Sydney’s Housing Crisis is Stuck in the PANS-OPS Splay

By Suzanne Northey - Director of Wollert Capital | March 16, 2026

As the NSW Government pushes its “Transport Oriented Development” (TOD) program to address a generational housing shortage, a secondary, invisible regulatory layer is quietly capping the state’s ambitions. Across Sydney’s inner-ring, the city’s skyline isn’t being determined by architects or urban planners, but by 70-year-old aviation safety frameworks that many in the property sector argue are failing to reflect the precision of 21st-century flight.

At the centre of this friction are PANS-OPS (Procedures for Air Navigation Services – Aircraft Operations) surfaces. These are the federally mandated “imaginary planes” in the sky that dictate the maximum height of any structure to ensure safe instrument-led approaches and departures.

Unlike “soft” aviation limits like the Obstacle Limitation Surfaces (OLS), which can occasionally be negotiated with safety mitigations, PANS-OPS is a hard ceiling. If a building pokes through it, it simply doesn’t get built.

The physical manifestation of these rules is visible in the skylines of Mascot, Wolli Creek, and Alexandria. The buildings do not taper or vary; they terminate abruptly at a uniform height, creating a “flat-top” urban profile.

For developers like Meriton, Hans Group, Star Entertainment Group, Conquest, and Sydney Metro, and many more these invisible lines represent a massive loss in density. In one Bayside development, Meriton saw a 65-metre tower slashed to 37 metres a nearly 50% loss in yield simply to remain below a PANS-OPS transition zone. With construction costs up 40%, losing the top three floors often moves a project from “essential housing” to “financially unviable.” The land simply sits idle.

The current PANS-OPS settings are largely legacy-driven. Historically, flight path heights were dictated by the conservative climb gradients of heavily laden, long-haul “heavies.” Because older aircraft gained altitude slowly and relied on less precise ground-based beacons, the safety buffers below them had to remain deep and wide.

While GNSS (Global Navigation Satellite System) and ground-based GPS augmentation (GRAS/GBAS) have been part of the Australian landscape for over a decade, the industry argues that the utilisation of this precision has not yet translated into reclaimed airspace for urban development. Modern aircraft like the A321neo climb faster and navigate with pinpoint accuracy.

Critics of the current settings suggest that raising the PANS-OPS ceiling by just 15 metres the height of roughly five storeys could unlock tens of thousands of homes in TOD zones with zero additional land acquisition.

However, any call for change must survive the gravity of aviation reality.

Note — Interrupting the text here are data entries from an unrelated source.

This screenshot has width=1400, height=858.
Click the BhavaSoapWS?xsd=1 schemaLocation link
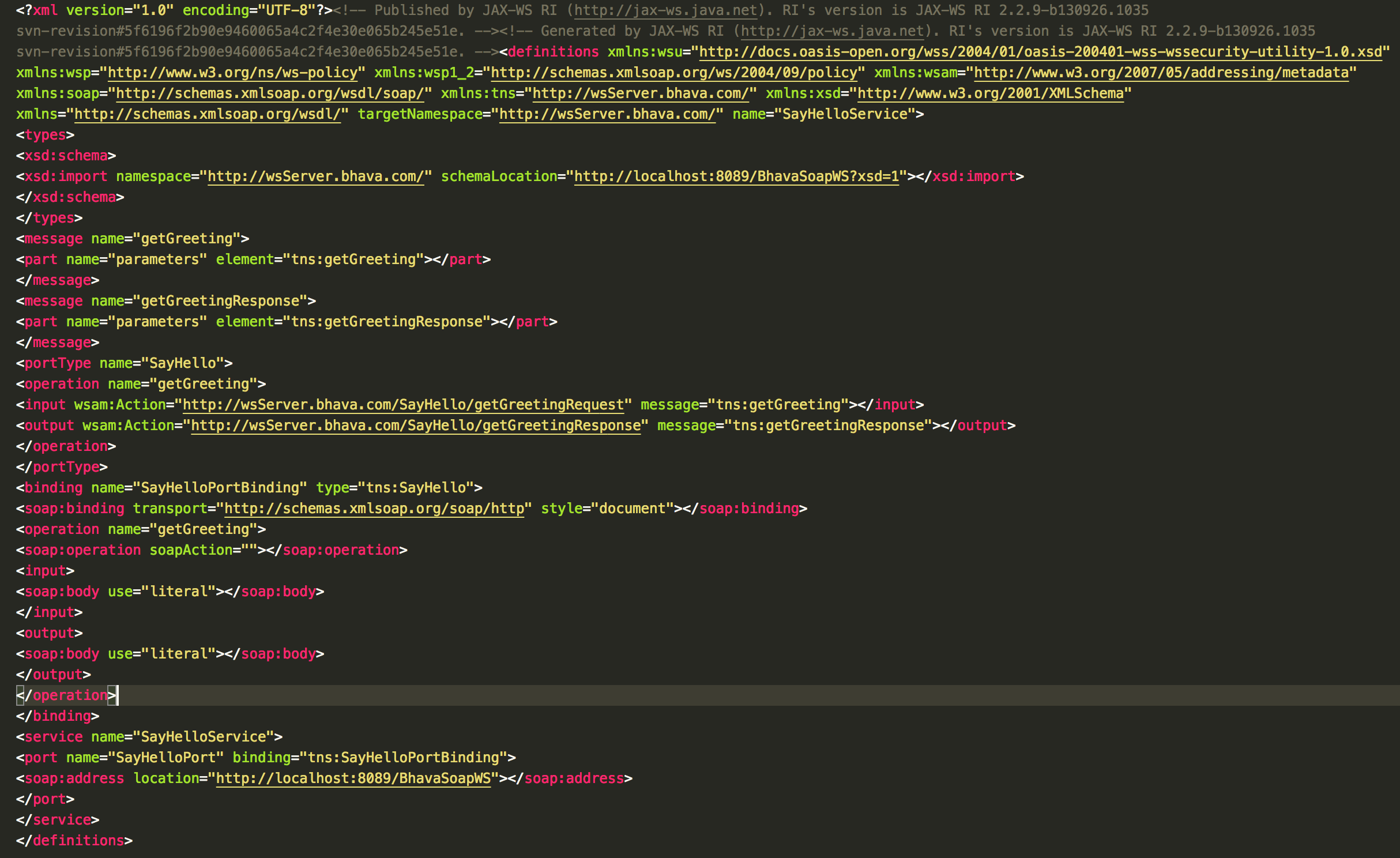[736, 176]
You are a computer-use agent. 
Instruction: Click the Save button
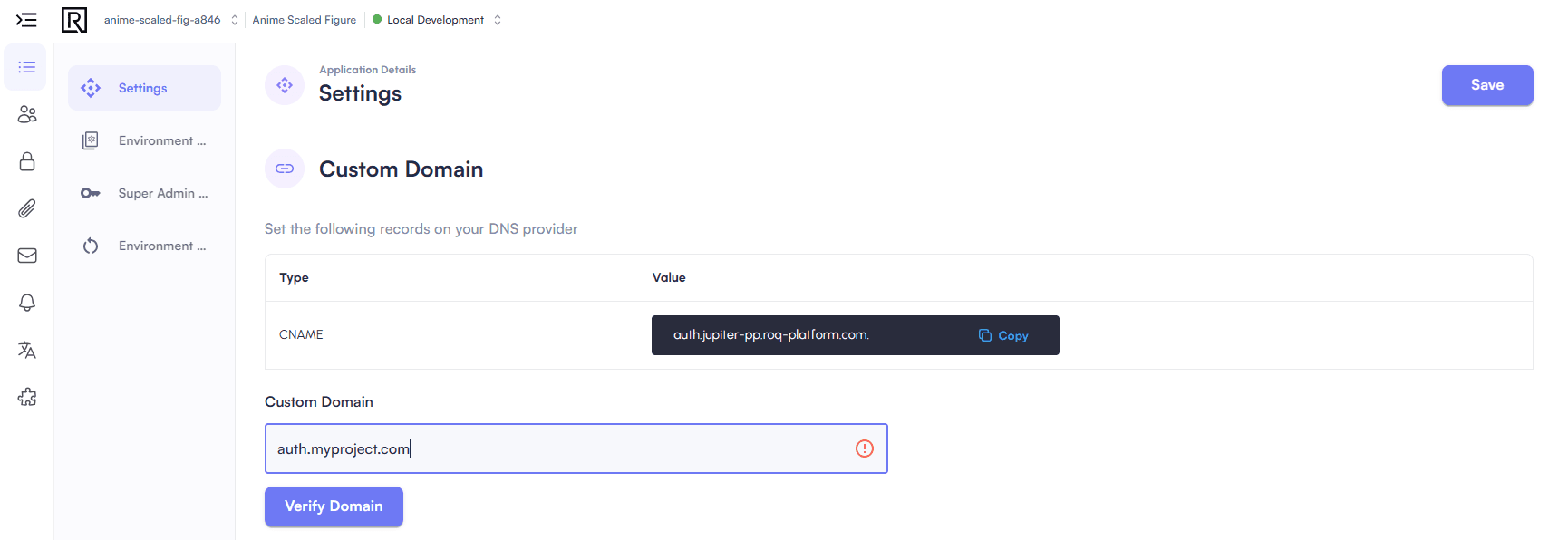click(x=1487, y=85)
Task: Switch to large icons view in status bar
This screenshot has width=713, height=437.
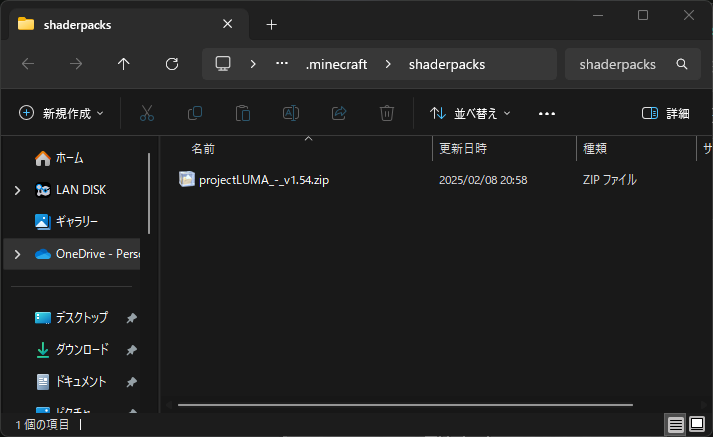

Australia is a signatory to the Convention on International Civil Aviation, meaning we are bound by ICAO standards. These PANS-OPS surfaces are not arbitrary; they are under constant review by international panels to ensure safety for all operations, including emergency and ambulance flights which utilise these instrument procedures even during the Sydney Airport curfew (11 pm to 6 am).

Furthermore, the opening of Western Sydney International (WSI) Airport in 2026 while a strategic “opening” is not a magic wand. While WSI will operate 24/7 and handle significant freight, global trends suggest that “heavy” long-haul carriers will likely remain at Sydney Kingsford Smith (KSA). Moreover, WSI is subject to the same ICAO height restrictions as any other airport; the “invisible ceiling” simply moves to a new post-code.

The contradiction in Sydney’s planning debate is becoming impossible to ignore. One arm of government (State) calls for radical housing density, while another (Federal) preserves legacy constraints that suppress it.

As the 2026 opening of WSI approaches and the Commonwealth reviews the legislation protecting Sydney’s airspace, the pressure is mounting on Airservices Australia and CASA to distinguish between genuine safety necessity and regulatory inertia.

Sydney needs more homes for now and future generations. The question is whether our policymakers are prepared to modernise the invisible rules that stop those homes from being built in the very places they make the most sense. If we can fly more precisely and climb more steeply, why is the inner city still living under a 1950s ceiling?

Safety must remain non-negotiable, but in a city under an acute housing epidemic, the settings that ensure that safety must be reviewable.